The problem with SSL is not performance, its management

In a chat with Michael Hidalgo about SSL, he mentioned the posts Overclocking SSL (from Google), Dispelling the New SSL Myth (from F5) and Still not computationally expensive (Google guy responding to F5).

I have written a couple post on SSL:
And if you read them you will notice that from my point of view, the issue with SSL is not really a performance issue, but a management/workflow one.

Namely the fact that:
  • SSL requires Development and Infrastructure to work together,
  • It adds more complexity to the deployment (note how the Azure team is taking a long time to add support for it)
  • It is still a pain to add SSL support to existing web servers
  • Management of keys is hard
  • It is another source of bugs (for an application).
  • There are a lot of people (and organizations) that really don’t want SSL-everywhere to happen
That said, I agree that the time for SSL-Everywhere has come, and we really need to do a better job at protecting our browsing data

1 comment:

Danger Moose said...

Full disclosure, I work for F5.

That said, performance isn't the problem with SSL Everywhere. Sure, increasing key lengths and stronger ciphers in the name of better security will require more horsepower to support web-scale applications. However, CPU horsepower, even for crypto, is very cheap.
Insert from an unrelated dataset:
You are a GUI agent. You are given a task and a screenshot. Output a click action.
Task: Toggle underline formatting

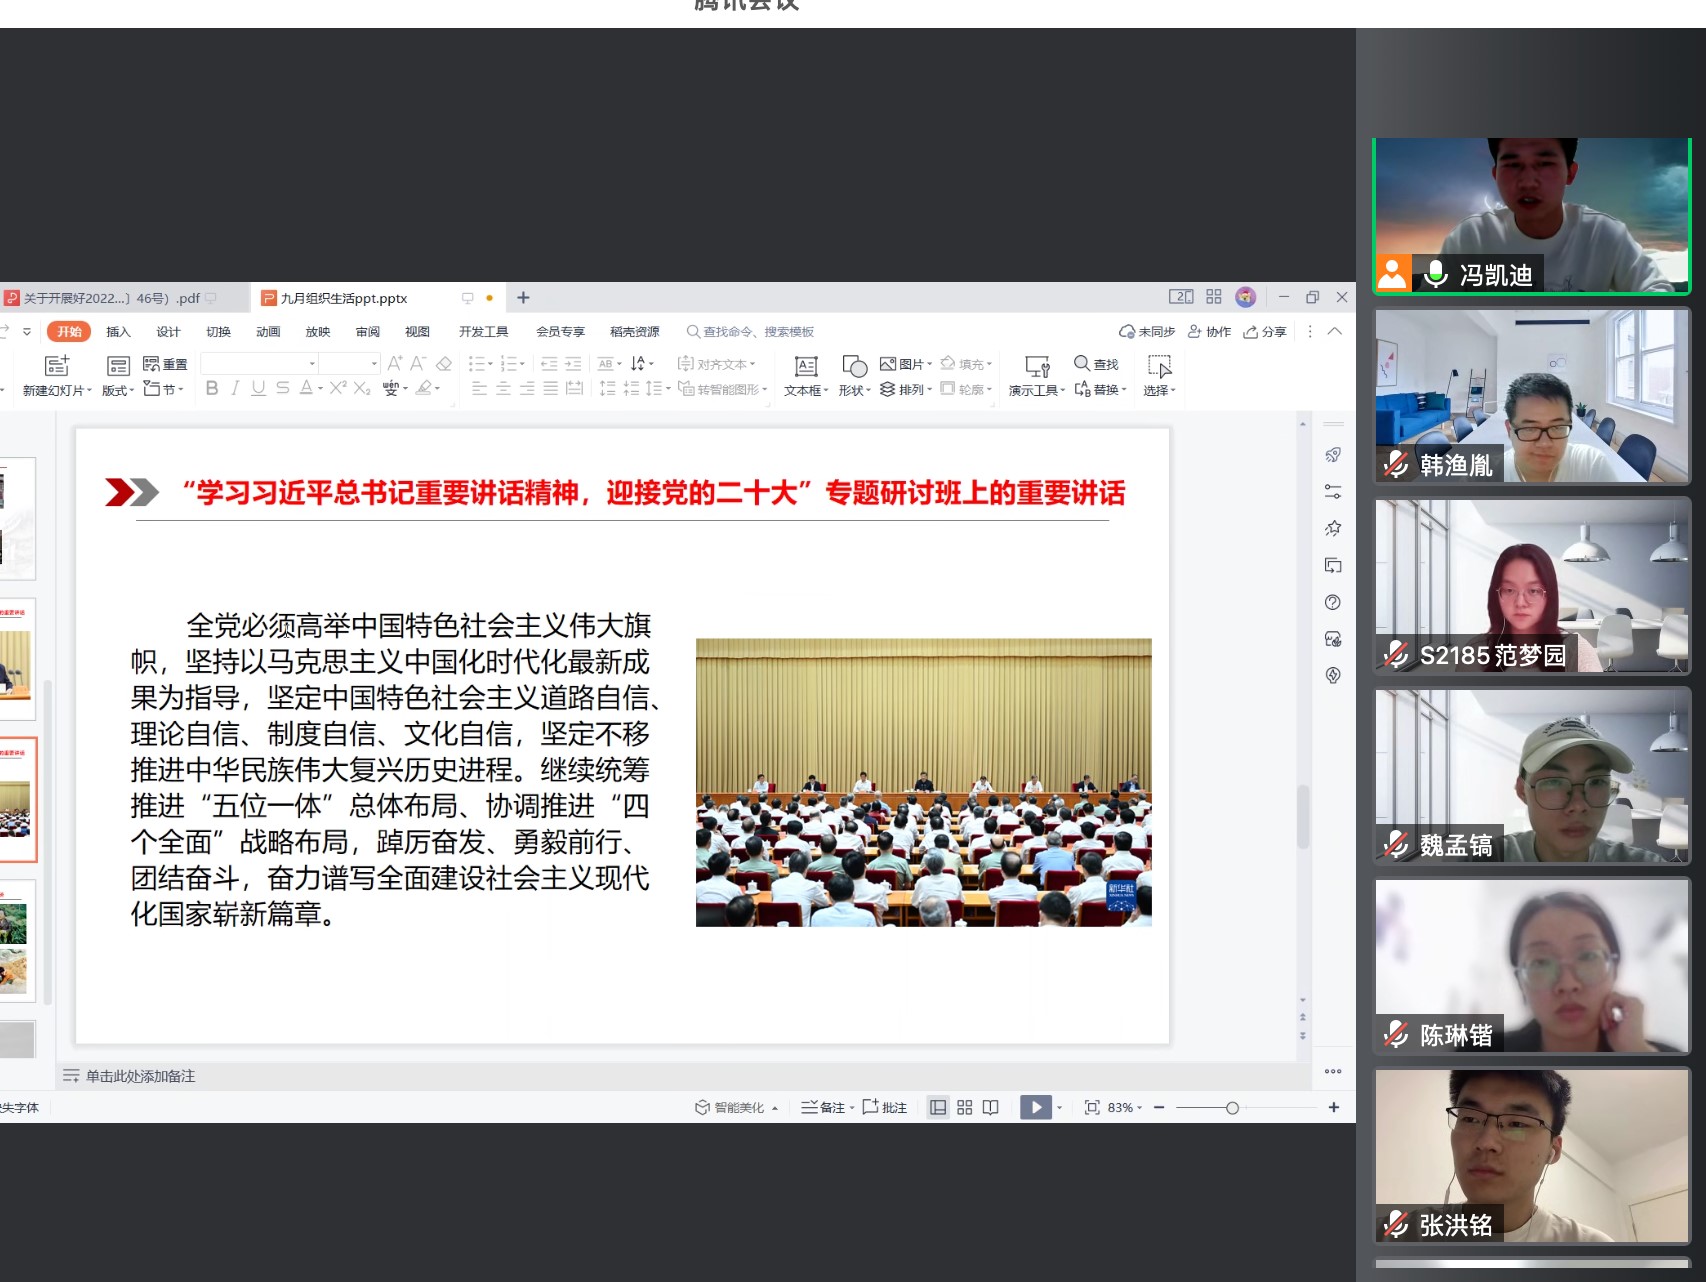pos(258,388)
Managing SSL certificate renewal, key-length, version, and cipher enforcement at web scale *is* hard. Automation, orchestration, and virtualization all serve to make certificate management and some of the other aforementioned SSL management complexities more approachable or even trivial.

The real challenge, in my view, is building applications that work via both HTTP and HTTPS. Supporting naked HTTP and the SSL-wrapped version adds another point for regression testing, and another piece of logic to be managed by the application or the underlying server platform. Since application server platforms vary widely in their default handling of HTTP via SSL, it makes sense to treat SSL encryption of web applications as a commodity function to be handled elsewhere. Here is where a centralized point of control to terminate SSL can really help web application developers move onto more complex challenges and use their time more effectively.

Certainly, the cost of such a head-end solution that terminates SSL is a factor. However, there is also a cost to the extra time spent building & testing application code and/or configuring application server platforms and/or management and orchestration suites.